Den 7. II. 48
Lieber Gerd, liebe Märta
u. Rolf und die andern Jungens!
Ihr könnt Euch garnicht
vorstellen was das für eine Überraschung war, als mir Herthle
gestern beim Nachhausekommen eine Benachrichtigung v. Zollamt vorlegte
dass ein Paket von Rolf Zenker aus Enskede da sei. Erst musste ich mir
wirklich ein bis'chen überlegen, was das für ein Herr sei,
denn ich kenne ja meine Herrn Neffe leider noch garnicht und dann musste
ich mich besinnen ob ich wache oder träume, dass ich so überraschend
ein Paket bekommen soll! Und dann musste ich mich schrecklich freuen
und konnte es garnicht erwarten bis die Mittagspause um war und man
um 2 Uhr aufs Zollamt kommen durfte.
Der Weg dorthin führt
durch Gärten und Felder und denkt nur, da sah ich nicht nur schon
Schneeglöckchen, Veilchen und Primel, auch erste Forsytia und Goldlack,
auch die Rankrosen waren schon völlig grün und die Pfirsichblüte
am Aufbrechen. Solch ein unnormales Wetter. Gott gebe nur, dass nicht
noch harter Frost kommt.
Im Zoll jagde [sic]
man mir erst einen Schreck ein, indem man mir sagte das Paket sei schwer
beschädigt. Es war aber nur aussen und war alles innen intakt und
nichts heraus. 1 Mark Zoll und fort gings mit meinem Schatz und dann
war Jubel, Wonne und Dank im Häusle. Ihr guten guten Leute! Ich
wollte ich hätte Euch da, dass ich Euch recht warm die Hände
drücken könnte! Ich weiss doch dass auch in Schweden vieles
rationiert ist und Ihr opfert uns so viel. Vor dem weissen Mehl steht
man staunend - und Speck und die weissen Makkaroni und so viel Zucker
u. noch Süssstoff. 200 Zucker das ist für uns hier beinahe
eine Jahresration einschliesslich Sonderzulage für 2 Personen!
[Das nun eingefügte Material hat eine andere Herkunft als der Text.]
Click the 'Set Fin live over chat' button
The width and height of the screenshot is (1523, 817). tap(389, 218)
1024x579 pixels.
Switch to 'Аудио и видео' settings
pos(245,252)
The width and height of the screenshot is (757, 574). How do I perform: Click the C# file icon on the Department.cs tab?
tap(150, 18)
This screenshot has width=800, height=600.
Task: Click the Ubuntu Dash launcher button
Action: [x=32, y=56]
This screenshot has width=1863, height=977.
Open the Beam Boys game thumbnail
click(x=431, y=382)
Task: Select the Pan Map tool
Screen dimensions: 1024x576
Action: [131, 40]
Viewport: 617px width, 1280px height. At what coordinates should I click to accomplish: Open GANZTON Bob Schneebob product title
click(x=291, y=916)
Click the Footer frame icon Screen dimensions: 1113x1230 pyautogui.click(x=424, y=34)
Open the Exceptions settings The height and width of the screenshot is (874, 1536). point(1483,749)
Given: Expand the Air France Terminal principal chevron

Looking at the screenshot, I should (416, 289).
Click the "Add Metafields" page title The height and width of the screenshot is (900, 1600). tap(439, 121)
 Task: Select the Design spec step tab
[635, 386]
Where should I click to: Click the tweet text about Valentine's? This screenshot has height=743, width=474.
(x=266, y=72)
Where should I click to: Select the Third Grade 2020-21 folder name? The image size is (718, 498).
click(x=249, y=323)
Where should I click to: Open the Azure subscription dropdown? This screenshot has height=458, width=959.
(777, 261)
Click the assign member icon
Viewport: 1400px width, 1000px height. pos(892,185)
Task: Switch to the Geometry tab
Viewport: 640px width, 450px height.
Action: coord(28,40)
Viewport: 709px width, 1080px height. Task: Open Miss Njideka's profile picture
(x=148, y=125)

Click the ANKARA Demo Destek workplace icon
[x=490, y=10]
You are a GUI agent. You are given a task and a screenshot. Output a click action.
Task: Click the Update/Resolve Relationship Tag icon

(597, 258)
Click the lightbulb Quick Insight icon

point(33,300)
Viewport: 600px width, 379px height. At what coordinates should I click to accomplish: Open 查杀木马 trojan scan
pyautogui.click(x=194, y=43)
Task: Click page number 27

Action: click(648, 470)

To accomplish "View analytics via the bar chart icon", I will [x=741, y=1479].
Da gibt es also nun zu Ostern wirklich einen süssen Kuchen! Und
davon bekommt dann Wolfgang
Zenker ein Päckle. Der Arme liegt mit schweren Herzgeschichten
im Hospital. Wenn er nur einmal heim dürfte. Er leidet sehr unter
Heimweh und der Sehnsucht nach der Mutter, die er nicht mehr wiedersehen
durfte. - Nessi hat
ja nun wieder ein eignes kleines Heim in Berchtesgaden im Hofbräuhaus
und Hannes hofft sogar auf Verwendung im Schuldienst.
Und wie geht es wohl bei
Euch? Könnte man doch fernsehen! Ich möchte die drei Jungens
zu gern mal sehen, hören ob Du Arbeit dort hast lieber Gerd und
ob Du ganz in Schweden bleibst. Was ist wohl aus eurer Dresdner Wohnung
und den Sachen geworden?
Uns geht es Gott Lob gut.
Der milde Winter war bei dem allgemeinen Mangel an Heizmaterial sehr
erfreulich - möge er nicht zu schlimm für das Wachstum im
Feld und Garten sein. Die Folgen des heissen, trocknen Sommers waren
in diesem Winter sehr zu spüren, es fehlt völlig an Gemüse.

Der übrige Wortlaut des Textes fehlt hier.